Senão vagas promessas e pronta retirada,

Momentos só de sonhos, momentos só de nada.

 

Todavia, estas linhas podem fazer um bem

A milhares de outras que, como tu, descreem;

Milhões de solitárias por esse mundo afora...

Embora me desprezes neste momento, agora

 

Em que reluz em ti um novo sentimento

Indiferente e cru às horas de portento...
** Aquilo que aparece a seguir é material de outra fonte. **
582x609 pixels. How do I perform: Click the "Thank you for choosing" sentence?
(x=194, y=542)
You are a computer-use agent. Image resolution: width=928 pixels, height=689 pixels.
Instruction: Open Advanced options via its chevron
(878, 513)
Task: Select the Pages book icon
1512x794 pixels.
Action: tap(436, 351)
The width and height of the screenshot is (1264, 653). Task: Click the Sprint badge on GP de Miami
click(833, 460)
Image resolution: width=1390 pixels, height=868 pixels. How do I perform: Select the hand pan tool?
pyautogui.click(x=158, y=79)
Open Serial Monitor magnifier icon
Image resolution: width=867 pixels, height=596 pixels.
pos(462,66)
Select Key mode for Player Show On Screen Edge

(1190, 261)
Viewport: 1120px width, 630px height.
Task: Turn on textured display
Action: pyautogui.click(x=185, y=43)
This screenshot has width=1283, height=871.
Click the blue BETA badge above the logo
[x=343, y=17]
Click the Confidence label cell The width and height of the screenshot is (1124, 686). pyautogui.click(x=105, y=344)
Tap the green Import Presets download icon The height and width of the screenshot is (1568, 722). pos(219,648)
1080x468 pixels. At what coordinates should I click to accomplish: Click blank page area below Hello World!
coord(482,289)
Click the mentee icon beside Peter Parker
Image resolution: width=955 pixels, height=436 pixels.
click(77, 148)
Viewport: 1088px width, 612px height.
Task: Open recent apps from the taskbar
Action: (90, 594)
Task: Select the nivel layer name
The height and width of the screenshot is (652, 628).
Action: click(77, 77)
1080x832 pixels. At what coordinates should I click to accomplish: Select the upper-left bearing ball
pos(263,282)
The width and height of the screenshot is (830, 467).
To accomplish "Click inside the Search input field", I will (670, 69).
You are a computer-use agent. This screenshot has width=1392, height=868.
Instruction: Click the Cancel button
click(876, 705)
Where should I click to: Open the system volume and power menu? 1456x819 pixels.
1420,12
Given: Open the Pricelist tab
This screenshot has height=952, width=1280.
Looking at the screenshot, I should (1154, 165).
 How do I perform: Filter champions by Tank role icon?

E as frases que redijo são novas; todavia

 

Foste tu que as criaste, num golpe de magia,

Para dar a outras tantas momentos de ilusão,

Consolo, um triste alívio e vaga exaltação...

 

MULTÍPLICE II

 

É só por isso então que os versos teus digito,

Não que deseje aqui eternizar meu nome,

Não é vaidade que o coração consome,

Porém impulsionar lançado até o infinito.

 

Porque estas frases com que amor concito

Se destinam somente a saciar alheia fome,

Melancolia e rancor que ali então se dome,

Pouco importando local e época que habito.

 

Não tenho ânsia de fama e nem de glória;

De fato em outros versos frequente registrei,

Precisamente, toda a aridez dessa ambição,

 

Mas que as palavras se fundam em cibória,

No pão e vinho do amor com que mandei

Pedaços de mim mesmo a cada coração.

 

MULTÍPLICE III

 

Muitas vezes pareceu-me que um soneto

Terá destino certo.  Uma alma só, talvez,

Ou para algum milhar esse poema fez

Rebrotar um sorriso quiçá muito discreto,

 

Ou um esgar de pena por coração inquieto

Que seu tempo gastou neste gravar em grês,

A captar palavras do éter, mês a mês,

Sem ao menos se sentir senhor de tal afeto.

 

Porém se uma só mente os versos receber

E sentir misticamente para si serem escritos,

Acabei de cumprir minha missão na Terra,

 

Sem ter nascido em vão.  Se acaso acontecer

Que sejam muitos seres libertos de conflitos,

Por um momento só, minha vida aqui se encerra.